**What is needed:** Below are some records. Print all of them exactly as they appear.

□ □ □ □ □ □ □

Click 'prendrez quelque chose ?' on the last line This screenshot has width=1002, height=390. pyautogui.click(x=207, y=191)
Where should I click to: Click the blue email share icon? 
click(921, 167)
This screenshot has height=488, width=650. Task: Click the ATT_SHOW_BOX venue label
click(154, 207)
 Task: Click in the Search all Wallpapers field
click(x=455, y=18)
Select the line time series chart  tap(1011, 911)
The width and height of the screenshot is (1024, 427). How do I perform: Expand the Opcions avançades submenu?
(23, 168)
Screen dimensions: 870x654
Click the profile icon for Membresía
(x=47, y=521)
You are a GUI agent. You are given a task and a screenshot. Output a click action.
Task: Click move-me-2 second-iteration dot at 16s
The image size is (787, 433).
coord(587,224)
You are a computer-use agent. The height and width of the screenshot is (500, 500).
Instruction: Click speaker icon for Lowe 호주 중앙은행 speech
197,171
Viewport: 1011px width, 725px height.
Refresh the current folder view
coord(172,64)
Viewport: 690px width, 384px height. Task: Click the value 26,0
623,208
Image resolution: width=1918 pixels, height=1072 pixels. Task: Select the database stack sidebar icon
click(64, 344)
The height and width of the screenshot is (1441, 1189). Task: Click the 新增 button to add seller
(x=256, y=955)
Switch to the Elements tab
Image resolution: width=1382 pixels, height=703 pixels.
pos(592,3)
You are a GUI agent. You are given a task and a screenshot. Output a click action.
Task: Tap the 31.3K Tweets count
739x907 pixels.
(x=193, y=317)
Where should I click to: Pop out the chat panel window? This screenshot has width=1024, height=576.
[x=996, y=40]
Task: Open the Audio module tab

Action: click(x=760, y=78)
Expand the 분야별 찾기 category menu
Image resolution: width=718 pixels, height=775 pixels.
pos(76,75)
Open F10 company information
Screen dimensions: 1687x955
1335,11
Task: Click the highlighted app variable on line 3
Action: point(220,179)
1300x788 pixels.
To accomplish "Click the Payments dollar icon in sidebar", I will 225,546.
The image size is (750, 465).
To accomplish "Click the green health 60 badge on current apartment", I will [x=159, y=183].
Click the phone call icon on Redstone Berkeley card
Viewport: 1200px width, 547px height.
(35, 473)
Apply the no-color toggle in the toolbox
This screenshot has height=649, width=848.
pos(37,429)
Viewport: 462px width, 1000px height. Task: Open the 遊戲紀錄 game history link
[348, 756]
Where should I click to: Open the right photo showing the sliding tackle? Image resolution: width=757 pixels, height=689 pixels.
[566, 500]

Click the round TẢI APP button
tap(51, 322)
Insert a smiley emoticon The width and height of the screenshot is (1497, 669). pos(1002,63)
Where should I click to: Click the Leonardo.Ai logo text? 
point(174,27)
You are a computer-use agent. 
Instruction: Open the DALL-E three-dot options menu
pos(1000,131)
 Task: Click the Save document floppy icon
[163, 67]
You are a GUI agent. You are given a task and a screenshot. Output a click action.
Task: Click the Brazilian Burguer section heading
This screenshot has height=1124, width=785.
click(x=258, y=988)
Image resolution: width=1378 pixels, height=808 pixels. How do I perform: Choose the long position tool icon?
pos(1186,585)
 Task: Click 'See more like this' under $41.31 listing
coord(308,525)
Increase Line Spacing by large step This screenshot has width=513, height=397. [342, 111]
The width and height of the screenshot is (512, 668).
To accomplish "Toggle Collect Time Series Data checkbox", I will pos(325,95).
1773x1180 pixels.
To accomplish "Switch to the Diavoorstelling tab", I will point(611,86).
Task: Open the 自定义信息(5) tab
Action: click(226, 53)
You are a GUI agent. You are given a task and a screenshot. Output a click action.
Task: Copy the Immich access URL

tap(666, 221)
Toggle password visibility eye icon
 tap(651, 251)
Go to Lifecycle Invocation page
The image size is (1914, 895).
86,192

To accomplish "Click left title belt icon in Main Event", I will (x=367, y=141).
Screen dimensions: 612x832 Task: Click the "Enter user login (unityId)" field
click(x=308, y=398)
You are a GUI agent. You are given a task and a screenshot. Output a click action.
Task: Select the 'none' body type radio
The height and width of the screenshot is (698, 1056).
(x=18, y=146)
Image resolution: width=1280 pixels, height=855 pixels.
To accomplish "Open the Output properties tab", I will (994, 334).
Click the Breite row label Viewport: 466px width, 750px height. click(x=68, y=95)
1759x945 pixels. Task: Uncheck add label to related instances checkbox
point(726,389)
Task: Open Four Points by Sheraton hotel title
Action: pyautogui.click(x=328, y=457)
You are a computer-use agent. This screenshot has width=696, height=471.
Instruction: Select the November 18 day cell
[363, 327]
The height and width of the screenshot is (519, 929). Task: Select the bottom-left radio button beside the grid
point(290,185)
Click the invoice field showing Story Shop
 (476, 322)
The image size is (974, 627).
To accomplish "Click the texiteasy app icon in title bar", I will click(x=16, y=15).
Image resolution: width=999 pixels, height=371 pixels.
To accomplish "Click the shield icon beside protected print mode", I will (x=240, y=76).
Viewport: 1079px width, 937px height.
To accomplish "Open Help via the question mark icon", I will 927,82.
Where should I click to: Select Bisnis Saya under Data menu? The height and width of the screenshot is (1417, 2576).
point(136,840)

□ □ □ □ □ □ □

**Task answer:**
Click 'prendrez quelque chose ?' on the last line This screenshot has width=1002, height=390. pyautogui.click(x=207, y=191)
Where should I click to: Click the blue email share icon? 
click(921, 167)
This screenshot has height=488, width=650. Task: Click the ATT_SHOW_BOX venue label
click(154, 207)
 Task: Click in the Search all Wallpapers field
click(x=455, y=18)
Select the line time series chart  tap(1011, 911)
The width and height of the screenshot is (1024, 427). How do I perform: Expand the Opcions avançades submenu?
(23, 168)
Screen dimensions: 870x654
Click the profile icon for Membresía
(x=47, y=521)
You are a GUI agent. You are given a task and a screenshot. Output a click action.
Task: Click move-me-2 second-iteration dot at 16s
The image size is (787, 433).
coord(587,224)
You are a computer-use agent. The height and width of the screenshot is (500, 500).
Instruction: Click speaker icon for Lowe 호주 중앙은행 speech
197,171
Viewport: 1011px width, 725px height.
Refresh the current folder view
coord(172,64)
Viewport: 690px width, 384px height. Task: Click the value 26,0
623,208
Image resolution: width=1918 pixels, height=1072 pixels. Task: Select the database stack sidebar icon
click(64, 344)
The height and width of the screenshot is (1441, 1189). Task: Click the 新增 button to add seller
(x=256, y=955)
Switch to the Elements tab
Image resolution: width=1382 pixels, height=703 pixels.
pos(592,3)
You are a GUI agent. You are given a task and a screenshot. Output a click action.
Task: Tap the 31.3K Tweets count
739x907 pixels.
(x=193, y=317)
Where should I click to: Pop out the chat panel window? This screenshot has width=1024, height=576.
[x=996, y=40]
Task: Open the Audio module tab

Action: click(x=760, y=78)
Expand the 분야별 찾기 category menu
Image resolution: width=718 pixels, height=775 pixels.
pos(76,75)
Open F10 company information
Screen dimensions: 1687x955
1335,11
Task: Click the highlighted app variable on line 3
Action: point(220,179)
1300x788 pixels.
To accomplish "Click the Payments dollar icon in sidebar", I will 225,546.
The image size is (750, 465).
To accomplish "Click the green health 60 badge on current apartment", I will [x=159, y=183].
Click the phone call icon on Redstone Berkeley card
Viewport: 1200px width, 547px height.
(35, 473)
Apply the no-color toggle in the toolbox
This screenshot has height=649, width=848.
pos(37,429)
Viewport: 462px width, 1000px height. Task: Open the 遊戲紀錄 game history link
[348, 756]
Where should I click to: Open the right photo showing the sliding tackle? Image resolution: width=757 pixels, height=689 pixels.
[566, 500]

Click the round TẢI APP button
tap(51, 322)
Insert a smiley emoticon The width and height of the screenshot is (1497, 669). pos(1002,63)
Where should I click to: Click the Leonardo.Ai logo text? 
point(174,27)
You are a computer-use agent. 
Instruction: Open the DALL-E three-dot options menu
pos(1000,131)
 Task: Click the Save document floppy icon
[163, 67]
You are a GUI agent. You are given a task and a screenshot. Output a click action.
Task: Click the Brazilian Burguer section heading
This screenshot has height=1124, width=785.
click(x=258, y=988)
Image resolution: width=1378 pixels, height=808 pixels. How do I perform: Choose the long position tool icon?
pos(1186,585)
 Task: Click 'See more like this' under $41.31 listing
coord(308,525)
Increase Line Spacing by large step This screenshot has width=513, height=397. [342, 111]
The width and height of the screenshot is (512, 668).
To accomplish "Toggle Collect Time Series Data checkbox", I will pos(325,95).
1773x1180 pixels.
To accomplish "Switch to the Diavoorstelling tab", I will point(611,86).
Task: Open the 自定义信息(5) tab
Action: click(226, 53)
You are a GUI agent. You are given a task and a screenshot. Output a click action.
Task: Copy the Immich access URL

tap(666, 221)
Toggle password visibility eye icon
 tap(651, 251)
Go to Lifecycle Invocation page
The image size is (1914, 895).
86,192

To accomplish "Click left title belt icon in Main Event", I will (x=367, y=141).
Screen dimensions: 612x832 Task: Click the "Enter user login (unityId)" field
click(x=308, y=398)
You are a GUI agent. You are given a task and a screenshot. Output a click action.
Task: Select the 'none' body type radio
The height and width of the screenshot is (698, 1056).
(x=18, y=146)
Image resolution: width=1280 pixels, height=855 pixels.
To accomplish "Open the Output properties tab", I will (994, 334).
Click the Breite row label Viewport: 466px width, 750px height. click(x=68, y=95)
1759x945 pixels. Task: Uncheck add label to related instances checkbox
point(726,389)
Task: Open Four Points by Sheraton hotel title
Action: pyautogui.click(x=328, y=457)
You are a computer-use agent. This screenshot has width=696, height=471.
Instruction: Select the November 18 day cell
[363, 327]
The height and width of the screenshot is (519, 929). Task: Select the bottom-left radio button beside the grid
point(290,185)
Click the invoice field showing Story Shop
 (476, 322)
The image size is (974, 627).
To accomplish "Click the texiteasy app icon in title bar", I will click(x=16, y=15).
Image resolution: width=999 pixels, height=371 pixels.
To accomplish "Click the shield icon beside protected print mode", I will (x=240, y=76).
Viewport: 1079px width, 937px height.
To accomplish "Open Help via the question mark icon", I will 927,82.
Where should I click to: Select Bisnis Saya under Data menu? The height and width of the screenshot is (1417, 2576).
point(136,840)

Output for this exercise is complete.